The Queen's Reflection by Kris Ripper - 3 stars
The Queen's Reflection takes place in a fantasy world, which I would normally be fine with but the last story had minimal Carnival vibes, and it feels weird to have an anthology where two consecutive stories have only minimal connection to the prompt in real-world terms. Anyway, fantasy world is pretty standard, in terms of being medieval-inspired, until weird futuristic things like keystrips (essentially credit cards?) pop up. Stuff like this is just dropped in and not properly explained or connected to the existing world-building that has occurred. 
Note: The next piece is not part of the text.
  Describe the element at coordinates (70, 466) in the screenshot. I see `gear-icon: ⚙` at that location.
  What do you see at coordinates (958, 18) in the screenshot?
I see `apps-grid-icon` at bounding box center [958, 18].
The female-assigned-at-birth main character, queen of the kingdom, has gender dysphoria, and fictional-world Carnival presents her with an opportunity to shed her skin and move around in disguise. Despite the fact that I started off with what I didn't like about this story, it was emotional, and the menage and self-discovery aspects work well.
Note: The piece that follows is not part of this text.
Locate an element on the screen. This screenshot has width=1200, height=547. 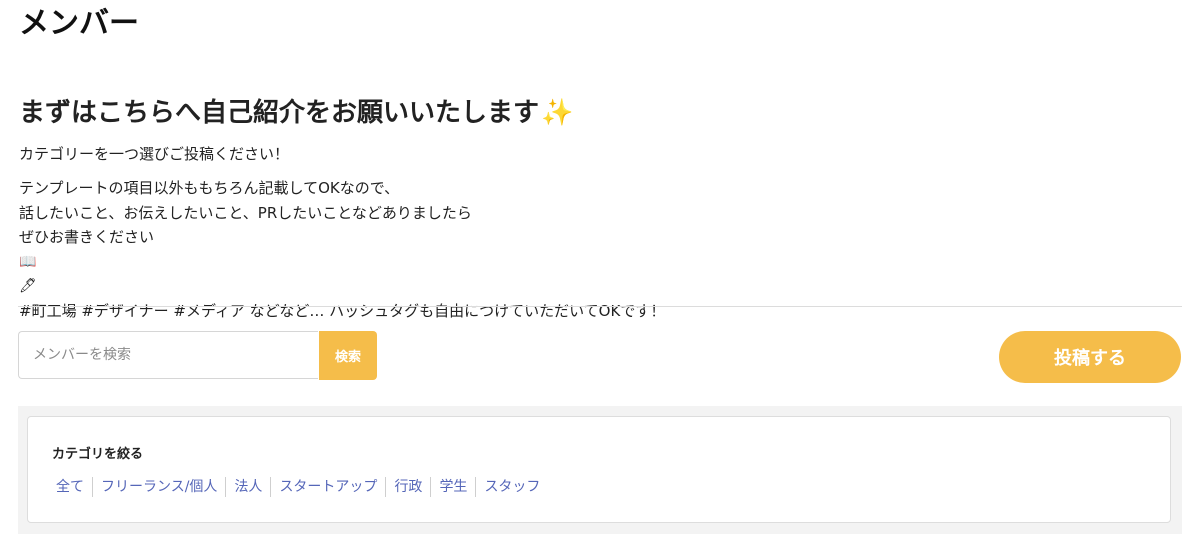
intro-line: テンプレートの項目以外ももちろん記載してOKなので、 is located at coordinates (210, 188).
Touched by Roan Parrish - 3.5 stars
Towards the end I thought Touched was for sure going to be 4 stars, and then it ripped my heart out with a very, very qualified HFN. The narrator, Phillippe, is a bar owner in prohibitionist New Orleans. When he touches people, he glimpses their futures, but during 1929's Carnival, his visions intensifies, and signal that something big is on the horizon. At the same time, he meets African-American trumpet player Claude, who he wants like no man or woman he's had before.
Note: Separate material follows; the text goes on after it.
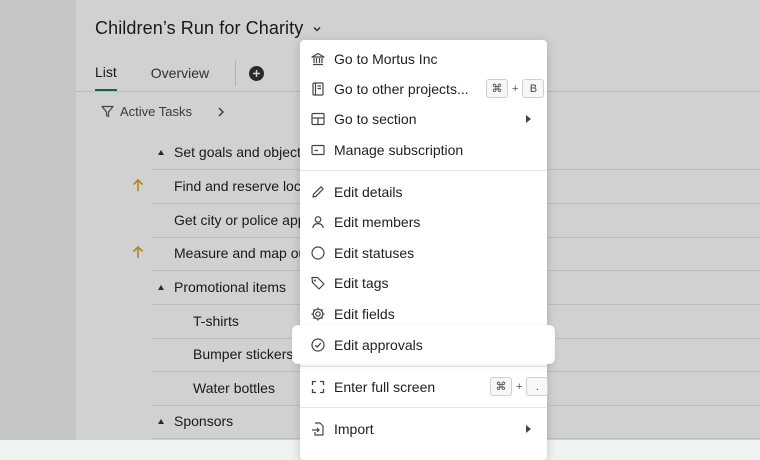 Image resolution: width=760 pixels, height=460 pixels. What do you see at coordinates (424, 192) in the screenshot?
I see `menu-item-edit-details: Edit details` at bounding box center [424, 192].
Writing was a touch florid in places - really, I hate the overuse of adjectives in people's visions/dreams, it just kills me - but this had so much history and story packed in to such a little novella, and I did enjoy it immensely. Even with the soul-destroying ending.

Other thoughts
I know that in the U.S., Carnival is strongly associated with New Orleans, so I guess it makes sense that two of the five stories in this anthology would be set there. However, Carnival/Mardi Gras is something that occurs across the historical Christian - particularly Catholic - world, with many different associations. For example, in Australia, it has become completely divorced from his Lenten roots, and is solely celebrated as a LGBTQIA+ festival, while in many other places the two exist side-by-side, and in some (like Germany), it has virtually no connection to the LGBTQIA+ community. I would have liked to see both the relationship between Carnival, Christianity and queerness and Carnival as a worldwide phenomenon explored in more depth, or tackled more overtly. I also feel like questions of who Carnival is for could have been more drawn out, although Hassell's story did deal excellently with this theme in a horribly realistic fight between the heroes and some homophobic tourists.

Ultimately, I feel like the fictional world and Brazil-with-minimal-reference-to-setting-and-interaction-with-Carnival stories didn't pull their weight in terms of actually exploring Carnival. But, in the introduction, the authors talk about shedding metaphorical masks for physical ones, and how this can be freeing for LGBTQIA+ people. So perhaps the metaphoric representation of Carnival is more important than the physical representation, and as a cishet person and someone constantly stuck in academic analysis mode, I haven't been able to appreciate that as I should (The Queen's Reflection did pull it's weight in this regard. No comment on Brazil.)

NB: 

  • Potential readers should be aware that some stories feature homophobic violence. 
  • I've stuck with the 'Carnival' spelling for consistency and because it's the most internationally recognised (at least, Encyclopaedia Britiannica and Wikipedia both use this spelling), but the subtitle of the anthology actually uses 'Carnivale'. 
  • I may as well take this chance to say that I don't know how active the blog will be in the next month or so - I have uni commitments over 8 hours a day, 6-7 days a week!